Although that might be going a little far, basically the problem with street music could be summed up by this:
Fear not, upcoming episodes will feature extensive documentation of the legal, parliamentary, and popular-press coverage of Charles Babbage vs the street musicians.
The Encouragers of Street Music, and the Rude Patois by the way can be found, of course, in Babbage’s autobiography. The wires visible in the establishing shots are from Babbage’s vision of messaging zip-lines as described in his Economy of Machines and Manufactures:
“Perhaps if the steeples of churches, properly selected, were made use of, connecting them by a few intermediate stations with some great central building, as, for instance, with the top of St Paul’s; and if a similar apparatus were placed on the top of each steeple, with a man to work it during the day, it might be possible to diminish the expense of the two-penny post, and make deliveries every half hour over the greater part of the metropolis.”
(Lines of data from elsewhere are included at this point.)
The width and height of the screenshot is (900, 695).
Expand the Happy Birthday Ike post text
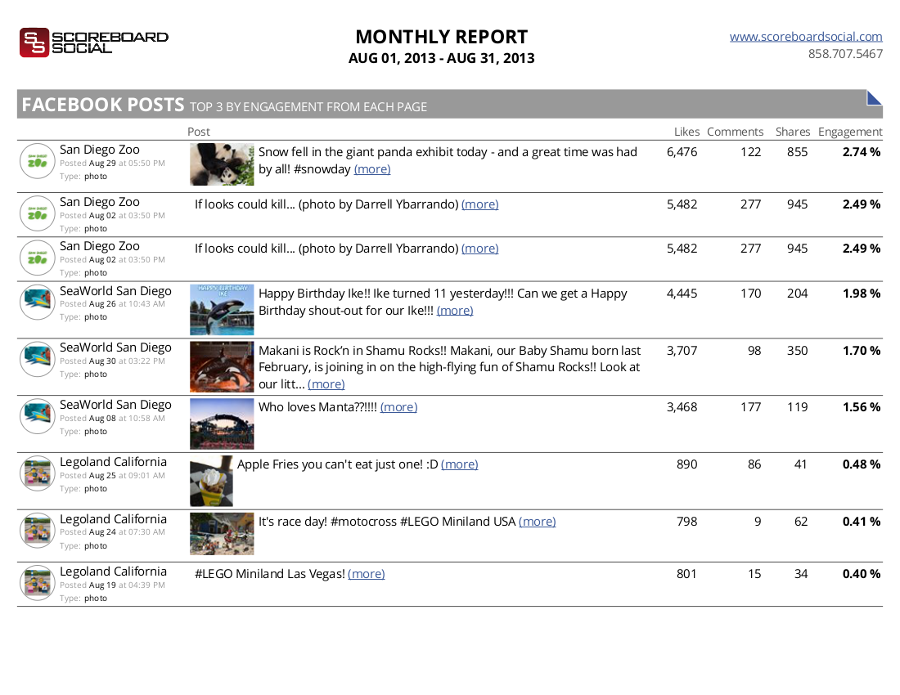coord(455,310)
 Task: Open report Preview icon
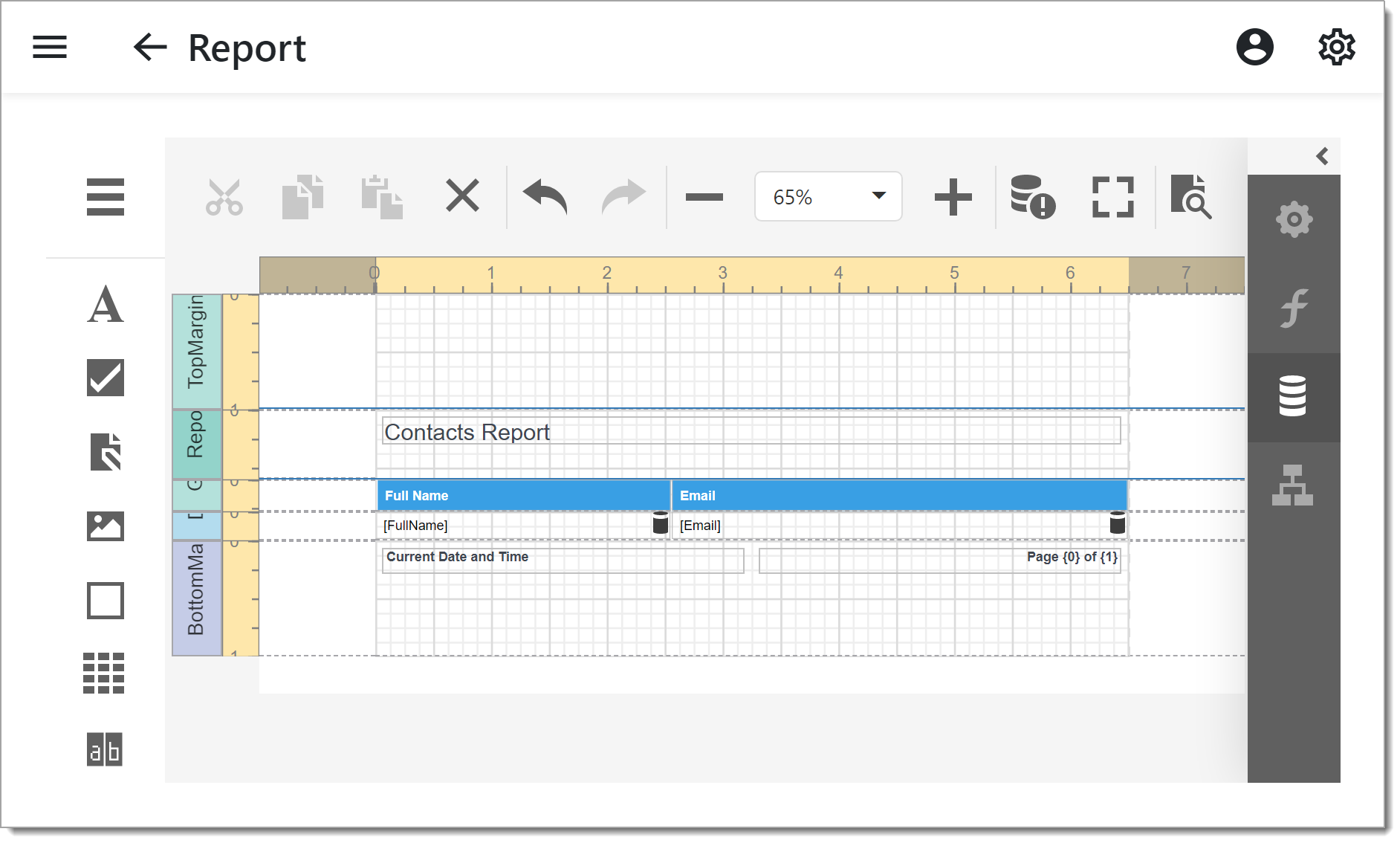click(1190, 197)
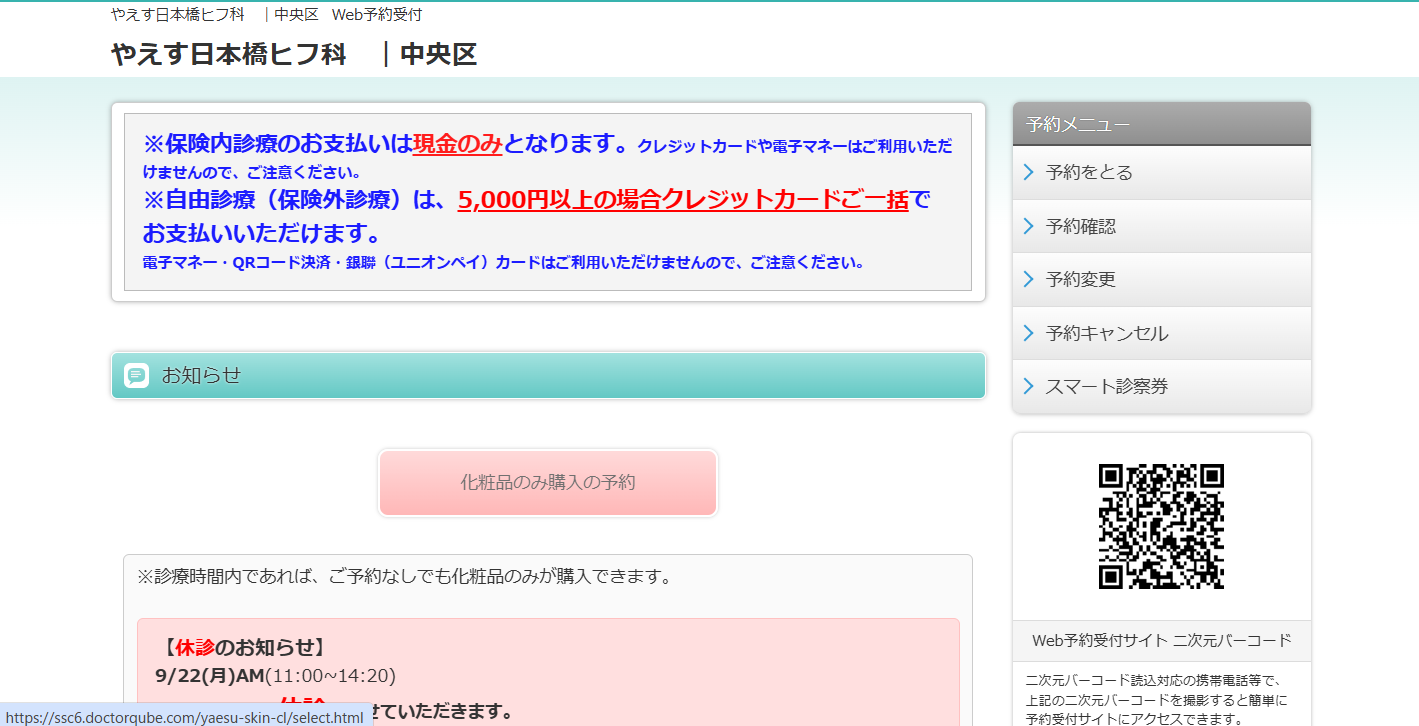Click the 5,000円以上の場合クレジットカードご一括 underlined text
Image resolution: width=1419 pixels, height=726 pixels.
coord(683,200)
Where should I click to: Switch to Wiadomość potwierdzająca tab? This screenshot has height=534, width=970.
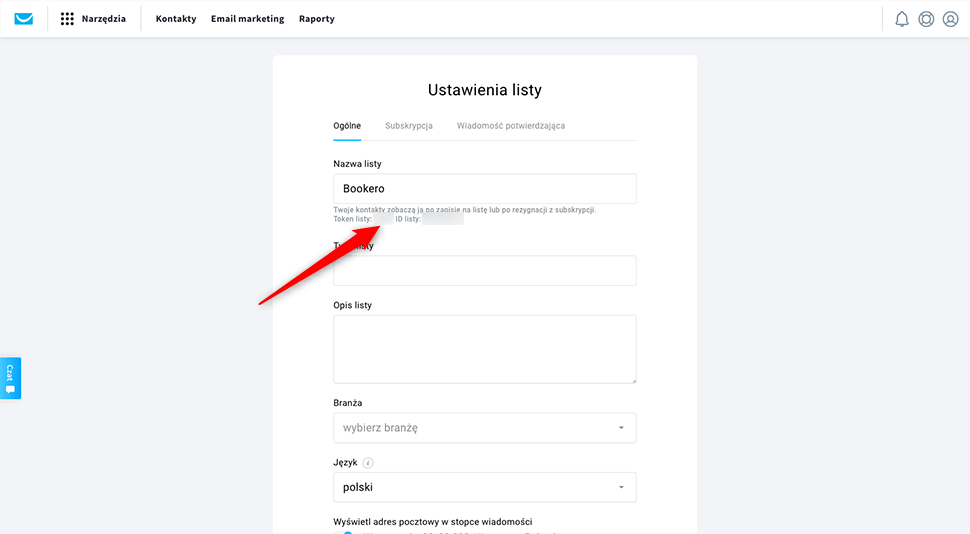click(x=511, y=126)
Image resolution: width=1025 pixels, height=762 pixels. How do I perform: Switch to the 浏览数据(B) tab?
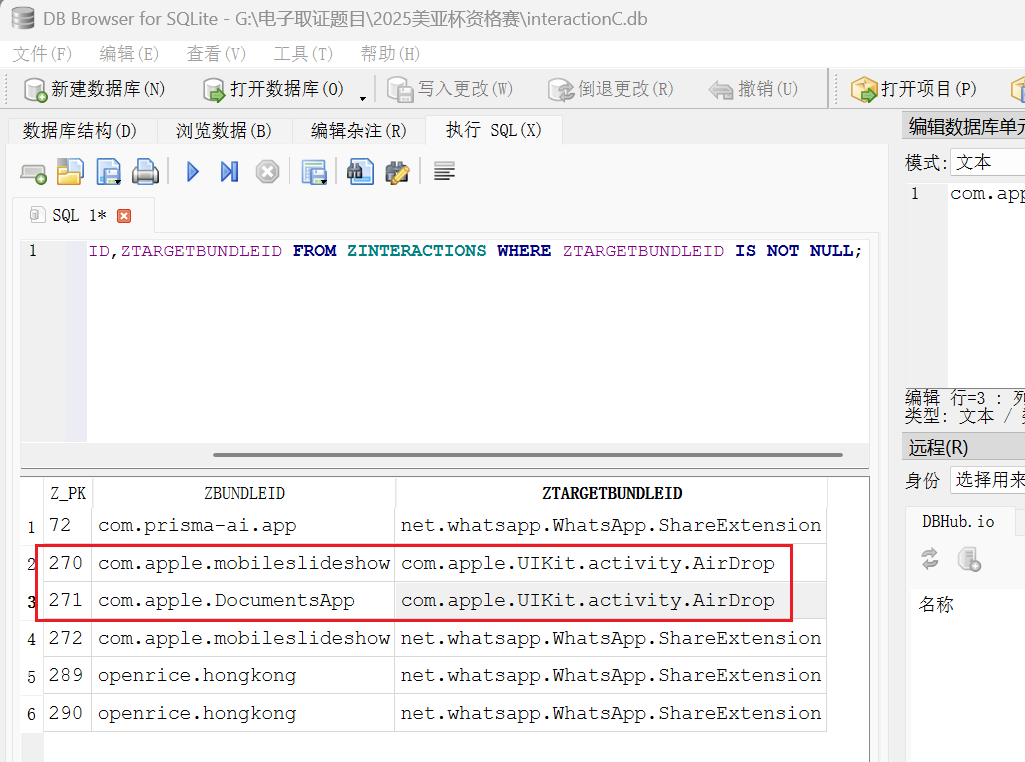tap(223, 131)
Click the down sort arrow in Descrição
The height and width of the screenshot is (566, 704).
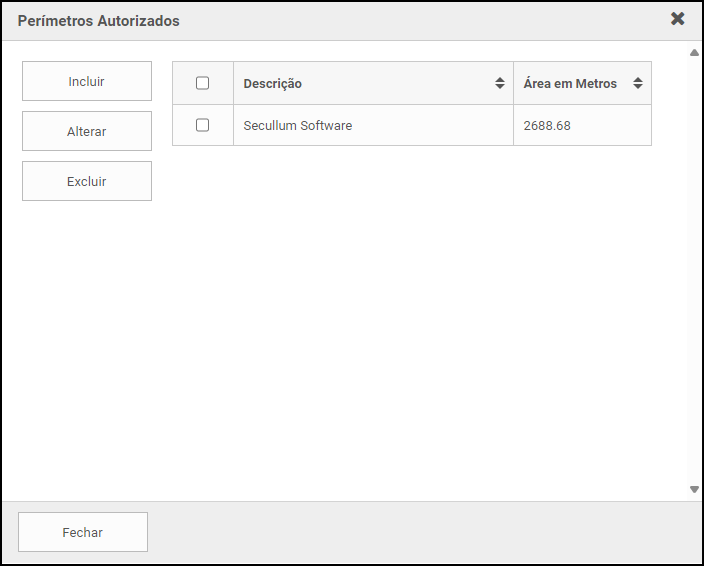pos(500,88)
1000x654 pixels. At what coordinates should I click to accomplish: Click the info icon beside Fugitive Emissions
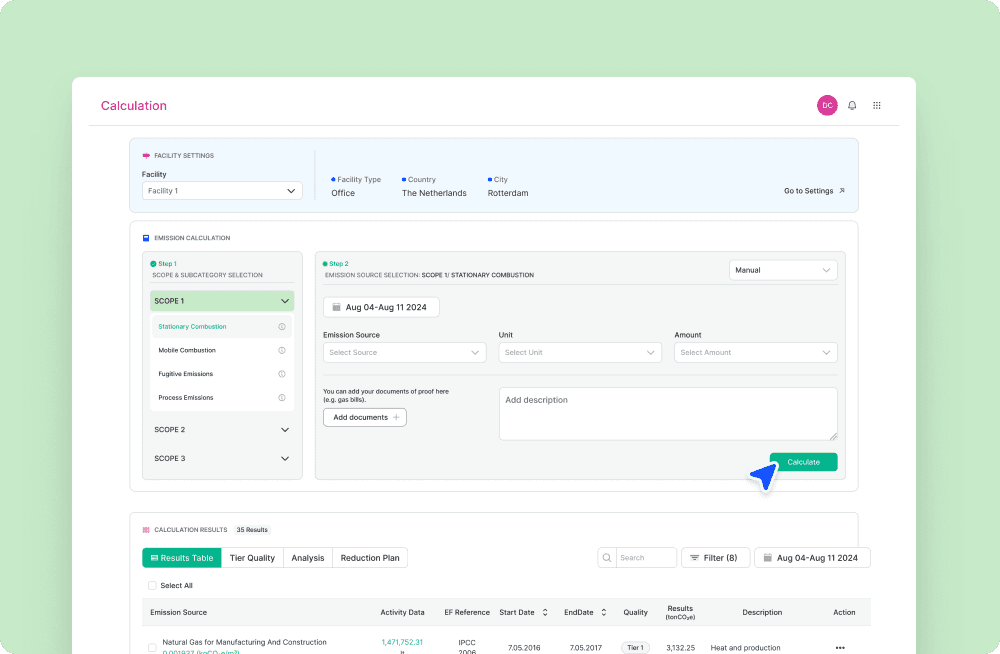tap(281, 374)
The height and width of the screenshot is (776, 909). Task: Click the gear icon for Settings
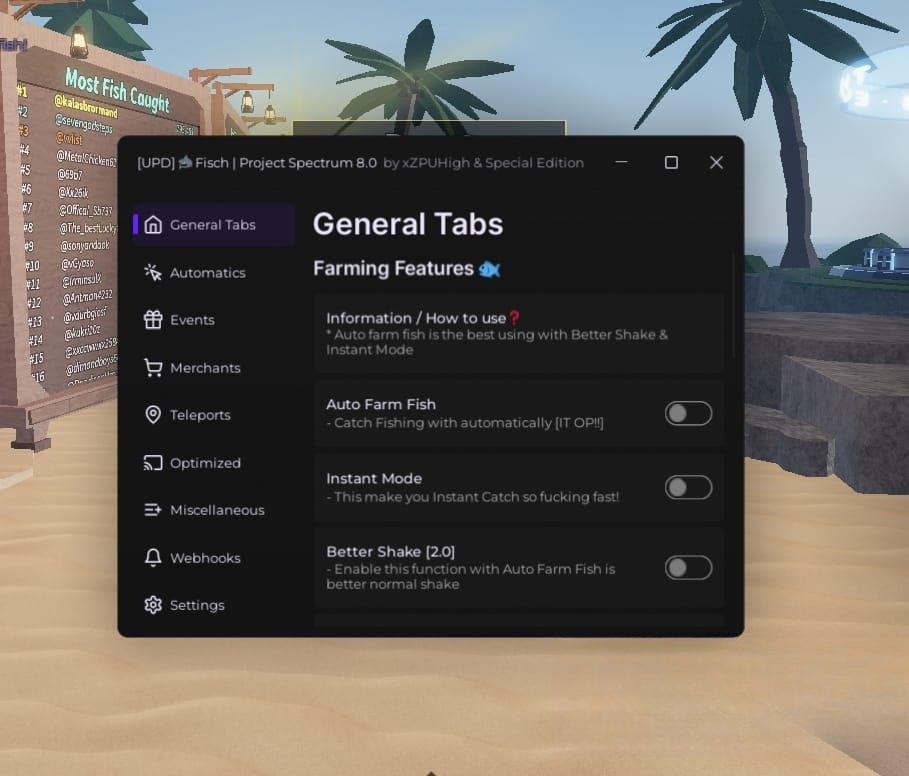[153, 605]
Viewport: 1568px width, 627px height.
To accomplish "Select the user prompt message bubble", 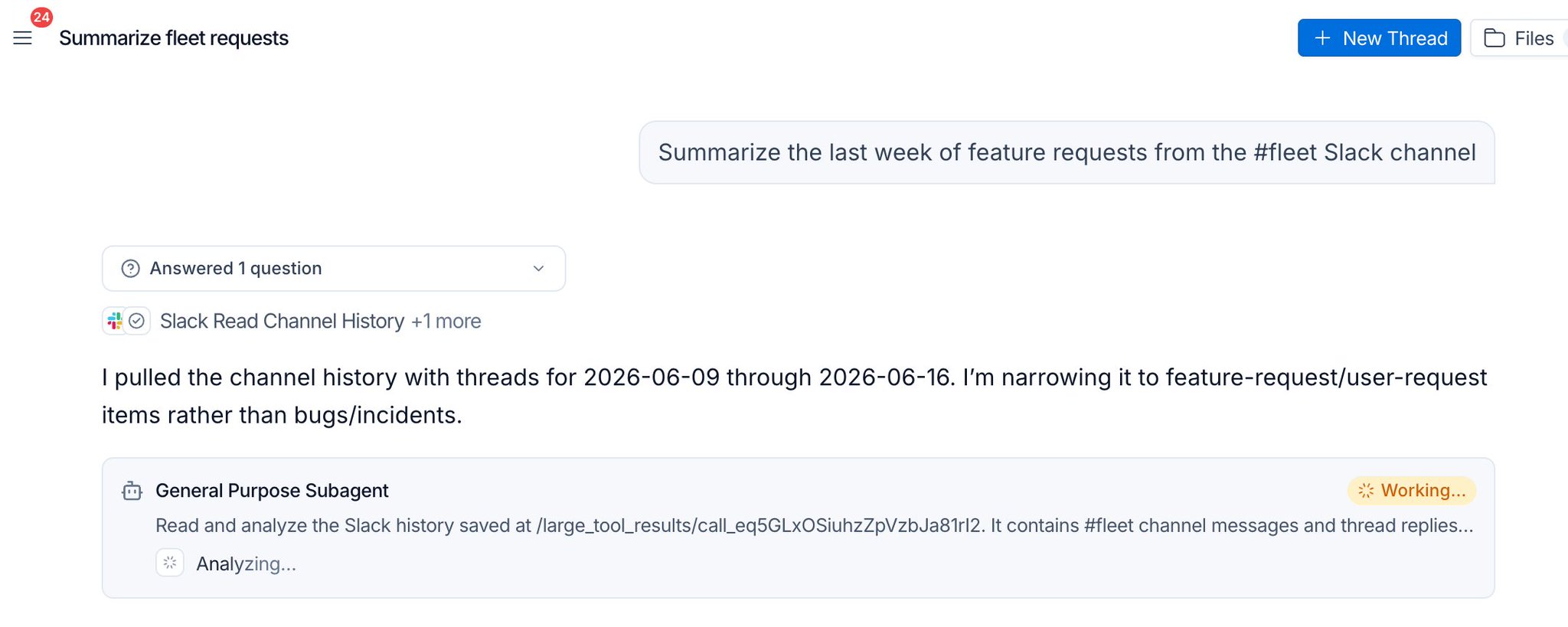I will click(x=1067, y=152).
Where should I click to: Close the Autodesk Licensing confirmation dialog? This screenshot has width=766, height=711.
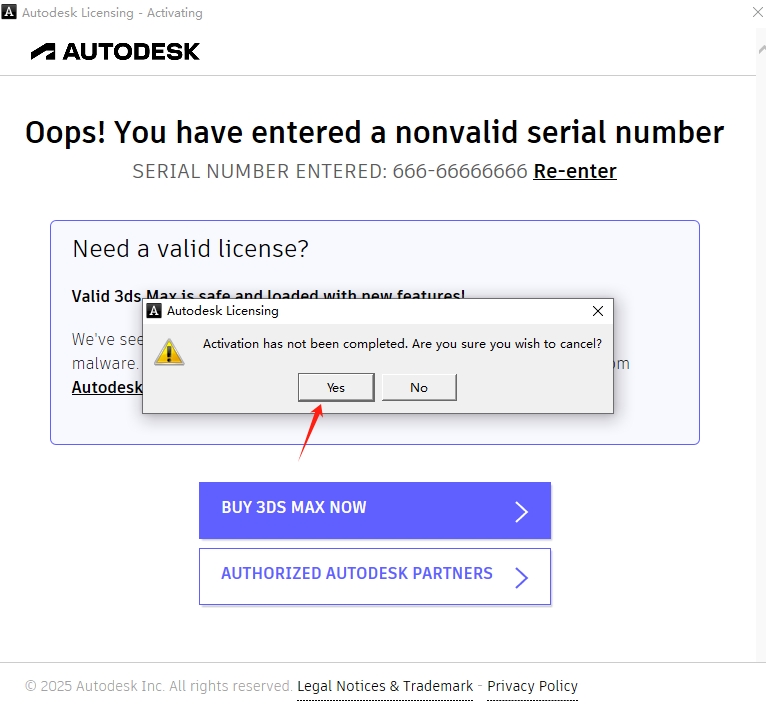598,311
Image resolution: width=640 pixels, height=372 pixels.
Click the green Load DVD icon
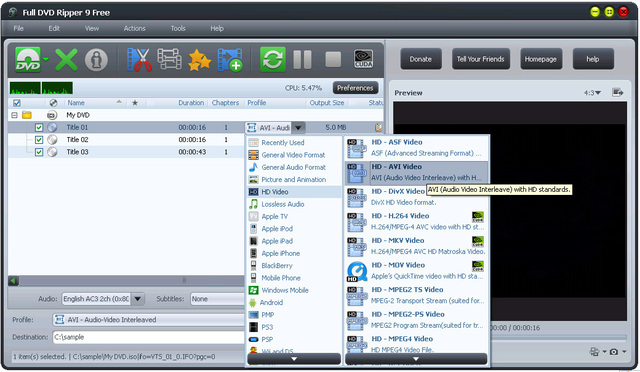tap(28, 60)
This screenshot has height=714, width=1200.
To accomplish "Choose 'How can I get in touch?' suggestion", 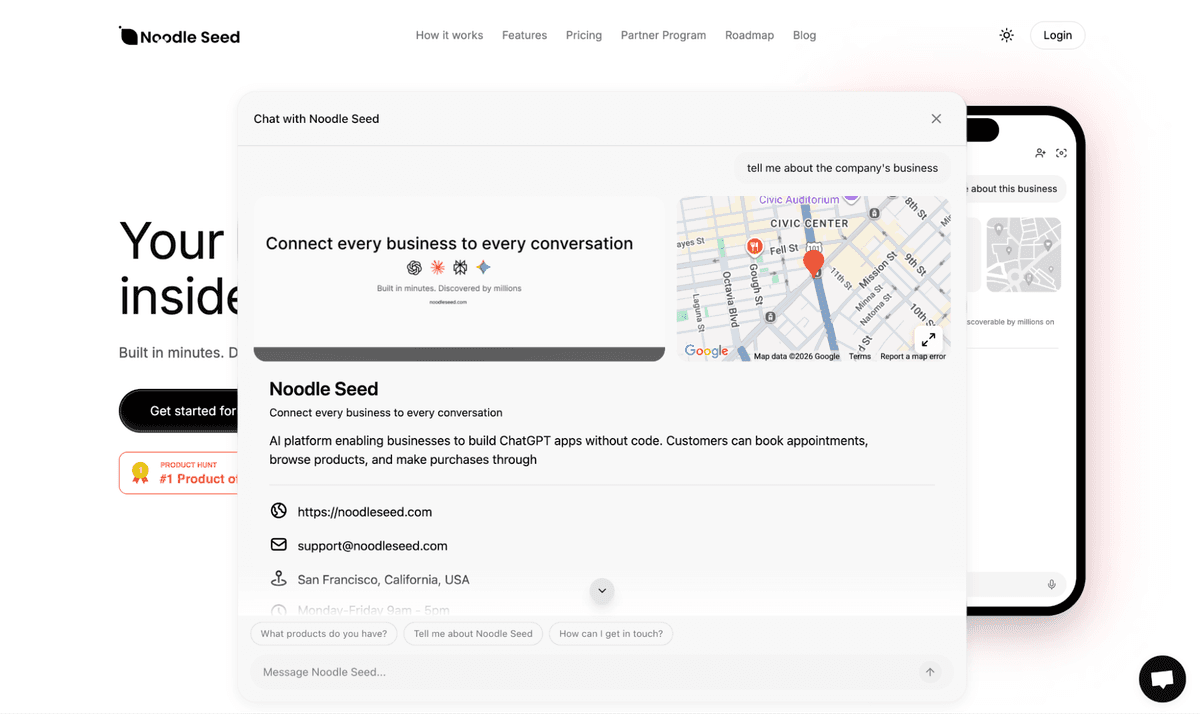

The Harmonic Disruptor would TOTALLY WORK– I ran the idea past an actual acoustical engineer and he said ‘Sure it would’, and if you remove the irrelevant pitch information from the way he said it I’m going to take it as a full endorsement. Destructive interference is why when you wear noise-cancelling headphones, your skull explodes. Man there’s so many great sciency claptrap words in acoustics! Of course the first thing you’re wondering if it would be able to produce a wave of sufficient pressure; if I had supplied further diagrams this would obviously not be an issue as the Disruptor is furnished with sympathetically vibrating grids. The reel-to-reel punchcard system I guess comes from the fact that I’m ancient obsolete mature enough to have edited my student films with tape on a movieola; the whole punchcard thing puts me irrestistibly in mind of our vanishing friend celluloid film.
Here’s a famous resonance disaster for you:
And finally: I’m sure someone in the comments can identify the very slightly modified lengthy equation for the elimination of C in Lovelace’s notes. First person gets.. uh.. the satisfaction of knowing obscure math jokes!
Millions of thanks by the way to everyone who comments. I know I’m not very good at prompt replies but I’m here for the glory warm fuzzies. And the jokes.